*Your goal:* Write out exactly the lines running from the line that includes "Viewport: 733px width, 600px" to the end of the data, both ends included, and nothing besides.

*Records excerpted from a collection:*

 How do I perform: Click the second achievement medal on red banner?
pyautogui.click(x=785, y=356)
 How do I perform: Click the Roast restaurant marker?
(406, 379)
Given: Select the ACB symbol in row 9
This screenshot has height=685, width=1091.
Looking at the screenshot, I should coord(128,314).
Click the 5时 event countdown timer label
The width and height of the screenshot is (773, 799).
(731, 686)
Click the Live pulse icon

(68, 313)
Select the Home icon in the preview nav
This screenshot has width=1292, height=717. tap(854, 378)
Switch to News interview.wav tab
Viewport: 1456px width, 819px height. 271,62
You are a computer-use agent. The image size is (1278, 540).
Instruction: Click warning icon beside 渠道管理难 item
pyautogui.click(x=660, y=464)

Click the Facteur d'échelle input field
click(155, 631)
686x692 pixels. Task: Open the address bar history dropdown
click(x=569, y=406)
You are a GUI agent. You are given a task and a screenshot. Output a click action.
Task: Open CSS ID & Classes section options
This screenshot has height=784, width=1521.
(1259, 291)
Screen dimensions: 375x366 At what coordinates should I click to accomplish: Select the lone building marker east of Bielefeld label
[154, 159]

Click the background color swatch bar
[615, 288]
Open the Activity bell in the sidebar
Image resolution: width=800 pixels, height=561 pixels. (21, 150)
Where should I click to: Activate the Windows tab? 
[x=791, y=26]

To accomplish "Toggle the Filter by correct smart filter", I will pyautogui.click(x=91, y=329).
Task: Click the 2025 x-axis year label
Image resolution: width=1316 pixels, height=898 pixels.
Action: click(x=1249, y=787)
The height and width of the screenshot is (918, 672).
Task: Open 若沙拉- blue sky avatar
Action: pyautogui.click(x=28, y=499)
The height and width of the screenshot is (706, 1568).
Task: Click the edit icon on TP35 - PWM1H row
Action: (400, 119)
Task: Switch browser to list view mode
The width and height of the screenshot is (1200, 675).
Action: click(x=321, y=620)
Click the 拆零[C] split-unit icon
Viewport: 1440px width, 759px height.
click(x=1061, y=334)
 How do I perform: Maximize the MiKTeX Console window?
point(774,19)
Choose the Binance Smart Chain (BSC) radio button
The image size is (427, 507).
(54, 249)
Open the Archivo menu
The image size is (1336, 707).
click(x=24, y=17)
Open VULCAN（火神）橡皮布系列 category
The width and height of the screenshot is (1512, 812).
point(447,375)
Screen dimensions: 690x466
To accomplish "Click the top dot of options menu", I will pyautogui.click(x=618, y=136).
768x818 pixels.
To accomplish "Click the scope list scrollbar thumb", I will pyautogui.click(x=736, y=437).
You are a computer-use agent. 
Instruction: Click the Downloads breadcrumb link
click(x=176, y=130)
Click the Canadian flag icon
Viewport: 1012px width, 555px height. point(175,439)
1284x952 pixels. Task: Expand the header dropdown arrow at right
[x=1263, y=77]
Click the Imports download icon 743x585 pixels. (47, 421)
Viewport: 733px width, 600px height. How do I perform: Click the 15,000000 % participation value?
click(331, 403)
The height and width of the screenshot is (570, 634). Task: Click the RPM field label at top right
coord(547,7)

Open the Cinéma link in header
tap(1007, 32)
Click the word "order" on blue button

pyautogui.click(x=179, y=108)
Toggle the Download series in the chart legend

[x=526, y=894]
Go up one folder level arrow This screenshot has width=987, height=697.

*Answer to this task:*
Viewport: 733px width, 600px height. How do I perform: Click the 15,000000 % participation value?
click(331, 403)
The height and width of the screenshot is (570, 634). Task: Click the RPM field label at top right
coord(547,7)

Open the Cinéma link in header
tap(1007, 32)
Click the word "order" on blue button

pyautogui.click(x=179, y=108)
Toggle the Download series in the chart legend

[x=526, y=894]
Go up one folder level arrow This screenshot has width=987, height=697.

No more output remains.